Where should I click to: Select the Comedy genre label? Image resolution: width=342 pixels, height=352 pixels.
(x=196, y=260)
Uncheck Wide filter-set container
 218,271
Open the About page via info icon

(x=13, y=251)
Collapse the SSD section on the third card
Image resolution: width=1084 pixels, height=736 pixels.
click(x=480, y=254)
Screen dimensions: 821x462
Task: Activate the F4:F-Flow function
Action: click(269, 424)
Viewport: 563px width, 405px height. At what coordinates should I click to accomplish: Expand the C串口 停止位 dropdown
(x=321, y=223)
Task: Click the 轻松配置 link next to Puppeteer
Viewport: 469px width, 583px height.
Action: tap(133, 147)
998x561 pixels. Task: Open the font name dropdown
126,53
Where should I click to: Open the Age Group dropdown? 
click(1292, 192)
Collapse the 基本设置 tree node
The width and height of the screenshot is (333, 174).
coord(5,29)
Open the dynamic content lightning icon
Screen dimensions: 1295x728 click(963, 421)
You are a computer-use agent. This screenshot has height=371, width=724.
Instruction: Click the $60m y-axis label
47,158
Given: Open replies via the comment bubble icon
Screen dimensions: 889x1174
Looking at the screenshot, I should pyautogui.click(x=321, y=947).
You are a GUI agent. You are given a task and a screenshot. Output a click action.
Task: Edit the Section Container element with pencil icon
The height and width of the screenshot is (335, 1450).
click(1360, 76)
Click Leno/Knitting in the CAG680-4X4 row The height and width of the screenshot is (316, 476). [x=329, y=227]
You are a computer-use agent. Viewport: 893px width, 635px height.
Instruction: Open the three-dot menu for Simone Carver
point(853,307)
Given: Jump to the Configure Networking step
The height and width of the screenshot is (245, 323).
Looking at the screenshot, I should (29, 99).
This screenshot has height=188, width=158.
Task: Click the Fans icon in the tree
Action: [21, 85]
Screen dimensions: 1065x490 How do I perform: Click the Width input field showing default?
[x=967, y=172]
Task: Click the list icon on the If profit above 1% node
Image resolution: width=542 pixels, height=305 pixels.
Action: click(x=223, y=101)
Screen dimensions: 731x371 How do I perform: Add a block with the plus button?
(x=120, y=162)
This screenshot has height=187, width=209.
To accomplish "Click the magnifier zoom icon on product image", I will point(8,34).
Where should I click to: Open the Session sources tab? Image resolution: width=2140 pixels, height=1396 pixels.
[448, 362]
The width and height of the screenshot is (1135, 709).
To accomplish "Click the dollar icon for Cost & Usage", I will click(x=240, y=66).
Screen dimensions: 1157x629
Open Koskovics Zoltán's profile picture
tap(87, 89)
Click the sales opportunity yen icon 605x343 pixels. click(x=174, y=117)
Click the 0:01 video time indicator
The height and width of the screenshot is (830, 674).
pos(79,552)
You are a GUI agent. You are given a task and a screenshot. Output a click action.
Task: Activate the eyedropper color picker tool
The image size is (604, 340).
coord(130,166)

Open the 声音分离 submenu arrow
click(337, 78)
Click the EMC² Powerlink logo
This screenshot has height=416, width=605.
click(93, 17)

[Exercise description] Render the lines of the material starting at the line containing "Open the dynamic content lightning icon" and ending at the line containing "should pyautogui.click(x=321, y=947)." as a JSON list of strings, one string per line, leaving out any blank lines.

[Complete response]
[
  "Open the dynamic content lightning icon",
  "Screen dimensions: 1295x728 click(963, 421)",
  "You are a computer-use agent. This screenshot has height=371, width=724.",
  "Instruction: Click the $60m y-axis label",
  "47,158",
  "Given: Open replies via the comment bubble icon",
  "Screen dimensions: 889x1174",
  "Looking at the screenshot, I should pyautogui.click(x=321, y=947)."
]